Exercise aim:
Whatever the lines below say, output them exactly.

(Stored data entries)
---

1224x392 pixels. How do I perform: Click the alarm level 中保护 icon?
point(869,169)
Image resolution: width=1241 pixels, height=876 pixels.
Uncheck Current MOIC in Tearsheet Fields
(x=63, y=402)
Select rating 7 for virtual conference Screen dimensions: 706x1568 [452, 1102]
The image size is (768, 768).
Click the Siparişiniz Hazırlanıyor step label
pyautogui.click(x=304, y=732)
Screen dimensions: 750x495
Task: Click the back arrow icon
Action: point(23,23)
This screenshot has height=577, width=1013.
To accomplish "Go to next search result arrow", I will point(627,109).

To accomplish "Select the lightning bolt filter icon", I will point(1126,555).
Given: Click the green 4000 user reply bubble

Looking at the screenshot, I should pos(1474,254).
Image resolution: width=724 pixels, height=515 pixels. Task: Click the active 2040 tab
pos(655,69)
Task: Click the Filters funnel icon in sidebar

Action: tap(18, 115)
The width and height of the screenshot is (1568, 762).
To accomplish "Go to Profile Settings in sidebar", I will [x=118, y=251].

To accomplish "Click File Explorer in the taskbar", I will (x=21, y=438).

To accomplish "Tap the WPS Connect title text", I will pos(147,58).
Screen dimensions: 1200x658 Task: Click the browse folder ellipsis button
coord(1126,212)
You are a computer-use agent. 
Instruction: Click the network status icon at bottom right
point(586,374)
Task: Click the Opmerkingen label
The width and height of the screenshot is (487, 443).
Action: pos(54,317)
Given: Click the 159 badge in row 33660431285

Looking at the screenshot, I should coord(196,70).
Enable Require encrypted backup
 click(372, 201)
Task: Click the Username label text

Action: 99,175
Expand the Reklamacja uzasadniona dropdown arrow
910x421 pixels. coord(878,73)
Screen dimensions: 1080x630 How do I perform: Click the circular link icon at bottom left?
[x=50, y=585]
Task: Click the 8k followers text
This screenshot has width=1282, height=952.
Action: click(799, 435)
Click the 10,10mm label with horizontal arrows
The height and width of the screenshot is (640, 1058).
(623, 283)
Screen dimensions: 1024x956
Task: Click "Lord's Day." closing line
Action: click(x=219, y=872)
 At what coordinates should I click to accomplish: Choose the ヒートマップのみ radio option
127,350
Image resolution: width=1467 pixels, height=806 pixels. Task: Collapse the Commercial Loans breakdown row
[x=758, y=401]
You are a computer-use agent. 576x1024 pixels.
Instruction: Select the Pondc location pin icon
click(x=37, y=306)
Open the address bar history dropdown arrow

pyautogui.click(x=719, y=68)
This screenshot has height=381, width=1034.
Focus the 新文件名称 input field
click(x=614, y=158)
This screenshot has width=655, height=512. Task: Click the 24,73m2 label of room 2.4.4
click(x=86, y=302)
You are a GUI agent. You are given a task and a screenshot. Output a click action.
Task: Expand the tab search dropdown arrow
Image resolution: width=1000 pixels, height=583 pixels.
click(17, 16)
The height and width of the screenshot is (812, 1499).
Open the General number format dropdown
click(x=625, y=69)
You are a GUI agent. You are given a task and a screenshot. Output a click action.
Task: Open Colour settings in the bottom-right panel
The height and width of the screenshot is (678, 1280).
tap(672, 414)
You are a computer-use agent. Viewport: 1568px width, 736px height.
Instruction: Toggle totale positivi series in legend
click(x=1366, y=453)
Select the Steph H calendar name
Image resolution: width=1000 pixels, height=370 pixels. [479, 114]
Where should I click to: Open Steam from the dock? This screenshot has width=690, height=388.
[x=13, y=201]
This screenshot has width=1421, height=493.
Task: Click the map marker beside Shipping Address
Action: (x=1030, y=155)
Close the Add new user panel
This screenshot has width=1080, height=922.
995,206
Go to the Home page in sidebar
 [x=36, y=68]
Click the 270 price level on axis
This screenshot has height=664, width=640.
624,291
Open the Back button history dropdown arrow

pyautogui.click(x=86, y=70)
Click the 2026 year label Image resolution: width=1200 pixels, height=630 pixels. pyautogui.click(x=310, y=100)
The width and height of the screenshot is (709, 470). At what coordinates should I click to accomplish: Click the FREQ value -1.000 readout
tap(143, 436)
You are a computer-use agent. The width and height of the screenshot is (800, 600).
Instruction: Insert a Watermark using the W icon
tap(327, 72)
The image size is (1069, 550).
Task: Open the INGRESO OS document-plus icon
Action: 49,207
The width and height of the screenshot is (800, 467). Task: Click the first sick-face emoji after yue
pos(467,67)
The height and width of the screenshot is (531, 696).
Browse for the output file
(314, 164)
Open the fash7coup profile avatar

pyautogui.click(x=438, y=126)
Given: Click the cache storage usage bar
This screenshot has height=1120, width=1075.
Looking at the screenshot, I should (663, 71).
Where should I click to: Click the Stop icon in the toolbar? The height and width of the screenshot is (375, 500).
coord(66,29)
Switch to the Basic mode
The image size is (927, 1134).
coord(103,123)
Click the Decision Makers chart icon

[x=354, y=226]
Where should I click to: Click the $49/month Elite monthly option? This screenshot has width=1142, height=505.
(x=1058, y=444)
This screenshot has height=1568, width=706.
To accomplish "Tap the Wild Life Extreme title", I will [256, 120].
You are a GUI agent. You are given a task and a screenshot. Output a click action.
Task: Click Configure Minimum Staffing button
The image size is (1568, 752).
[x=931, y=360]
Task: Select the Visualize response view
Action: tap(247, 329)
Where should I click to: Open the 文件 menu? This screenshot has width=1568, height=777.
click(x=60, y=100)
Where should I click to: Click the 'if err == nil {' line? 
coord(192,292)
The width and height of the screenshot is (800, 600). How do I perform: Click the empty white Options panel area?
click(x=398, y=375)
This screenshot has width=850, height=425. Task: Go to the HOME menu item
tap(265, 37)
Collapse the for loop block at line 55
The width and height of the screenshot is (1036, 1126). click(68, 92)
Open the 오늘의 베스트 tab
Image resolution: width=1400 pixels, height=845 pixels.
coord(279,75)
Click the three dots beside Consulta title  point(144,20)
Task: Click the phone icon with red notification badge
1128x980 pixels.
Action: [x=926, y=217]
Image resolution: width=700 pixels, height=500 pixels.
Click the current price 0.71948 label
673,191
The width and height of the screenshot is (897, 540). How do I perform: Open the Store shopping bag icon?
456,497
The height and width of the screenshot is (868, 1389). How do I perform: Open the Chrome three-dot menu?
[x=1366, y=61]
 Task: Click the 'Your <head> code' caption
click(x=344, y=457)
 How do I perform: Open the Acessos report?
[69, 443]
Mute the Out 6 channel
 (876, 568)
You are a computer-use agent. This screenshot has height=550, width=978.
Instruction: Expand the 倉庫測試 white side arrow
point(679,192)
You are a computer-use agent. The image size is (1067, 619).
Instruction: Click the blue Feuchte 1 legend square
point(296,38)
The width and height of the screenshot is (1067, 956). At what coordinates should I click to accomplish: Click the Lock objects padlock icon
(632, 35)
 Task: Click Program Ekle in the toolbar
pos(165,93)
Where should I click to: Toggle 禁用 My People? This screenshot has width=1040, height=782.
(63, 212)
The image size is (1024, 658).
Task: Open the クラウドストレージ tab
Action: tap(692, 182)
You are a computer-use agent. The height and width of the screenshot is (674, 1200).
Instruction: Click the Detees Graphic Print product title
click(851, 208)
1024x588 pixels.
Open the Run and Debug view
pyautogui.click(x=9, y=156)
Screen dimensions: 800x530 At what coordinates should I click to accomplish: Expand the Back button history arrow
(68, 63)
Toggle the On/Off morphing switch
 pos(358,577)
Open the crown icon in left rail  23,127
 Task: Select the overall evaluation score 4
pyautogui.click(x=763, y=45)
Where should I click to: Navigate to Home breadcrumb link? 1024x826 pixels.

---

Answer to this exercise:
1224x392 pixels. How do I perform: Click the alarm level 中保护 icon?
point(869,169)
Image resolution: width=1241 pixels, height=876 pixels.
Uncheck Current MOIC in Tearsheet Fields
(x=63, y=402)
Select rating 7 for virtual conference Screen dimensions: 706x1568 [452, 1102]
The image size is (768, 768).
Click the Siparişiniz Hazırlanıyor step label
pyautogui.click(x=304, y=732)
Screen dimensions: 750x495
Task: Click the back arrow icon
Action: point(23,23)
This screenshot has height=577, width=1013.
To accomplish "Go to next search result arrow", I will point(627,109).

To accomplish "Select the lightning bolt filter icon", I will point(1126,555).
Given: Click the green 4000 user reply bubble

Looking at the screenshot, I should pos(1474,254).
Image resolution: width=724 pixels, height=515 pixels. Task: Click the active 2040 tab
pos(655,69)
Task: Click the Filters funnel icon in sidebar

Action: tap(18, 115)
The width and height of the screenshot is (1568, 762).
To accomplish "Go to Profile Settings in sidebar", I will [x=118, y=251].

To accomplish "Click File Explorer in the taskbar", I will (x=21, y=438).

To accomplish "Tap the WPS Connect title text", I will pos(147,58).
Screen dimensions: 1200x658 Task: Click the browse folder ellipsis button
coord(1126,212)
You are a computer-use agent. 
Instruction: Click the network status icon at bottom right
point(586,374)
Task: Click the Opmerkingen label
The width and height of the screenshot is (487, 443).
Action: pos(54,317)
Given: Click the 159 badge in row 33660431285

Looking at the screenshot, I should coord(196,70).
Enable Require encrypted backup
 click(372, 201)
Task: Click the Username label text

Action: 99,175
Expand the Reklamacja uzasadniona dropdown arrow
910x421 pixels. coord(878,73)
Screen dimensions: 1080x630 How do I perform: Click the circular link icon at bottom left?
[x=50, y=585]
Task: Click the 8k followers text
This screenshot has width=1282, height=952.
Action: click(799, 435)
Click the 10,10mm label with horizontal arrows
The height and width of the screenshot is (640, 1058).
(623, 283)
Screen dimensions: 1024x956
Task: Click "Lord's Day." closing line
Action: click(x=219, y=872)
 At what coordinates should I click to accomplish: Choose the ヒートマップのみ radio option
127,350
Image resolution: width=1467 pixels, height=806 pixels. Task: Collapse the Commercial Loans breakdown row
[x=758, y=401]
You are a computer-use agent. 576x1024 pixels.
Instruction: Select the Pondc location pin icon
click(x=37, y=306)
Open the address bar history dropdown arrow

pyautogui.click(x=719, y=68)
This screenshot has height=381, width=1034.
Focus the 新文件名称 input field
click(x=614, y=158)
This screenshot has width=655, height=512. Task: Click the 24,73m2 label of room 2.4.4
click(x=86, y=302)
You are a GUI agent. You are given a task and a screenshot. Output a click action.
Task: Expand the tab search dropdown arrow
Image resolution: width=1000 pixels, height=583 pixels.
click(17, 16)
The height and width of the screenshot is (812, 1499).
Open the General number format dropdown
click(x=625, y=69)
You are a GUI agent. You are given a task and a screenshot. Output a click action.
Task: Open Colour settings in the bottom-right panel
The height and width of the screenshot is (678, 1280).
tap(672, 414)
You are a computer-use agent. Viewport: 1568px width, 736px height.
Instruction: Toggle totale positivi series in legend
click(x=1366, y=453)
Select the Steph H calendar name
Image resolution: width=1000 pixels, height=370 pixels. [479, 114]
Where should I click to: Open Steam from the dock? This screenshot has width=690, height=388.
[x=13, y=201]
This screenshot has width=1421, height=493.
Task: Click the map marker beside Shipping Address
Action: (x=1030, y=155)
Close the Add new user panel
This screenshot has width=1080, height=922.
995,206
Go to the Home page in sidebar
 [x=36, y=68]
Click the 270 price level on axis
This screenshot has height=664, width=640.
624,291
Open the Back button history dropdown arrow

pyautogui.click(x=86, y=70)
Click the 2026 year label Image resolution: width=1200 pixels, height=630 pixels. pyautogui.click(x=310, y=100)
The width and height of the screenshot is (709, 470). At what coordinates should I click to accomplish: Click the FREQ value -1.000 readout
tap(143, 436)
You are a computer-use agent. The width and height of the screenshot is (800, 600).
Instruction: Insert a Watermark using the W icon
tap(327, 72)
The image size is (1069, 550).
Task: Open the INGRESO OS document-plus icon
Action: 49,207
The width and height of the screenshot is (800, 467). Task: Click the first sick-face emoji after yue
pos(467,67)
The height and width of the screenshot is (531, 696).
Browse for the output file
(314, 164)
Open the fash7coup profile avatar

pyautogui.click(x=438, y=126)
Given: Click the cache storage usage bar
This screenshot has height=1120, width=1075.
Looking at the screenshot, I should (663, 71).
Where should I click to: Click the Stop icon in the toolbar? The height and width of the screenshot is (375, 500).
coord(66,29)
Switch to the Basic mode
The image size is (927, 1134).
coord(103,123)
Click the Decision Makers chart icon

[x=354, y=226]
Where should I click to: Click the $49/month Elite monthly option? This screenshot has width=1142, height=505.
(x=1058, y=444)
This screenshot has height=1568, width=706.
To accomplish "Tap the Wild Life Extreme title", I will [256, 120].
You are a GUI agent. You are given a task and a screenshot. Output a click action.
Task: Click Configure Minimum Staffing button
The image size is (1568, 752).
[x=931, y=360]
Task: Select the Visualize response view
Action: tap(247, 329)
Where should I click to: Open the 文件 menu? This screenshot has width=1568, height=777.
click(x=60, y=100)
Where should I click to: Click the 'if err == nil {' line? 
coord(192,292)
The width and height of the screenshot is (800, 600). How do I perform: Click the empty white Options panel area?
click(x=398, y=375)
This screenshot has width=850, height=425. Task: Go to the HOME menu item
tap(265, 37)
Collapse the for loop block at line 55
The width and height of the screenshot is (1036, 1126). click(68, 92)
Open the 오늘의 베스트 tab
Image resolution: width=1400 pixels, height=845 pixels.
coord(279,75)
Click the three dots beside Consulta title  point(144,20)
Task: Click the phone icon with red notification badge
1128x980 pixels.
Action: [x=926, y=217]
Image resolution: width=700 pixels, height=500 pixels.
Click the current price 0.71948 label
673,191
The width and height of the screenshot is (897, 540). How do I perform: Open the Store shopping bag icon?
456,497
The height and width of the screenshot is (868, 1389). How do I perform: Open the Chrome three-dot menu?
[x=1366, y=61]
 Task: Click the 'Your <head> code' caption
click(x=344, y=457)
 How do I perform: Open the Acessos report?
[69, 443]
Mute the Out 6 channel
 (876, 568)
You are a computer-use agent. This screenshot has height=550, width=978.
Instruction: Expand the 倉庫測試 white side arrow
point(679,192)
You are a computer-use agent. The image size is (1067, 619).
Instruction: Click the blue Feuchte 1 legend square
point(296,38)
The width and height of the screenshot is (1067, 956). At what coordinates should I click to accomplish: Click the Lock objects padlock icon
(632, 35)
 Task: Click Program Ekle in the toolbar
pos(165,93)
Where should I click to: Toggle 禁用 My People? This screenshot has width=1040, height=782.
(63, 212)
The image size is (1024, 658).
Task: Open the クラウドストレージ tab
Action: tap(692, 182)
You are a computer-use agent. The height and width of the screenshot is (674, 1200).
Instruction: Click the Detees Graphic Print product title
click(851, 208)
1024x588 pixels.
Open the Run and Debug view
pyautogui.click(x=9, y=156)
Screen dimensions: 800x530 At what coordinates should I click to accomplish: Expand the Back button history arrow
(68, 63)
Toggle the On/Off morphing switch
 pos(358,577)
Open the crown icon in left rail  23,127
 Task: Select the overall evaluation score 4
pyautogui.click(x=763, y=45)
Where should I click to: Navigate to Home breadcrumb link? 1024x826 pixels.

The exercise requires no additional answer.